Desde la derecha también se critica al apoliticismo, pero no lo hace con tanta crudeza e intensidad. Probablemente esto se porque sus causas y seguidores son menos volubles y están más asentados en su por supuesto obsoleto marco ideológico.

Es en las corrientes de pensamiento modernas sean izquierdosas o derechosas donde ser apolítico es considerado lo peor de lo peor. No les culpo por pensarlo, necesitan gente que se adhiera a sus patéticas causas porque andan escasos de personal a pesar de que quieran hacer ver lo contrario. Curiosamente es en el seno de lo moderno donde el apoliticismo ha aumentado ligeramente, pero no me repetiré, ya se ha explicado por qué.

Pese a todo hay dos tipos de apoliticismo, y uno de ellos si lo veo muy criticable. El que yo veo como bueno es el que a pesar de no implicarse en la política la conoce perfectamente y la sigue de cerca, porque así tendrá una posición fuerte y con un profundo conocimiento de su entorno y de la realidad. No se implica, pero sabe lo que hace y sobre todo lo que se hace a su alrededor, incluyendo quién, cómo, cuándo y por qué se hace.
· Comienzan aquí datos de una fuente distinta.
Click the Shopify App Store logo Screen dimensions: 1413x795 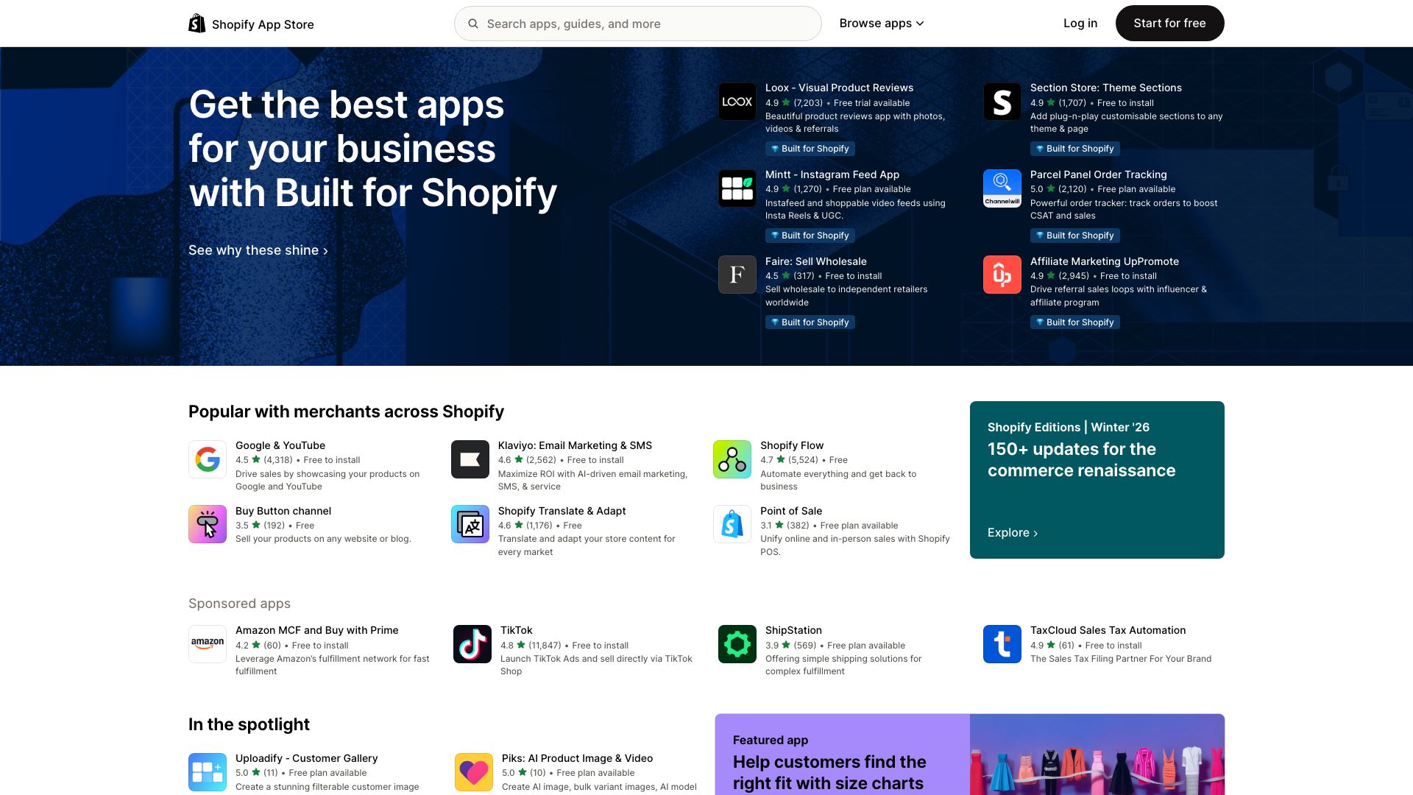(250, 23)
El que para mi es malo, bastante malo, es el apoliticismo por inercia. A este se llega por pura vagancia, pereza o simplemente desgana. No se implica, pero tampoco conoce, por lo que está totalmente vacío y no tiene ningún sentido. Ser apolítico por inercia no es lo mismo que serlo por compromiso, resignación o conocimiento. En los tres últimos casos hay un motivo, una razón y una base; en el caso de serlo por inercia solo existe la vagancia. Esto es a todos los efectos algo reprobable y así lo considero yo.

A modo de conclusión creo que he justificado por qué soy apolítico de manera adecuada y con bastante contundencia. Y de la misma forma he defendido esta postura con solvencia. No trato de convencer a nadie con esto, sé que no lo conseguiría ni con las mejores razones del mundo. El objeto real de este artículo es exponer que aunque me encanta jugar al despiste y me parece una de las cosas más divertidas del mundo, hace ya mucho que no tengo orientación política alguna. ¿Qué os esperabais? ¿que me pelease como un niño pequeño por cuestiones políticas en las que mi opinión, voto o decisión no tienen ningún valor real? Por favor, como si no hubiera mejores cosas que hacer en la vida. Como por ejemplo cualquier otra que valga para algo.

He trascendido la política y alcanzado el nivel de los Dioses Inmortales en esto también, uno más de mis honores. Pero no por ello dejo de observar con detenimiento el hacer de los mortales y sus implicaciones. Recordad que siempre habrá un Dios escuchando ahí arriba.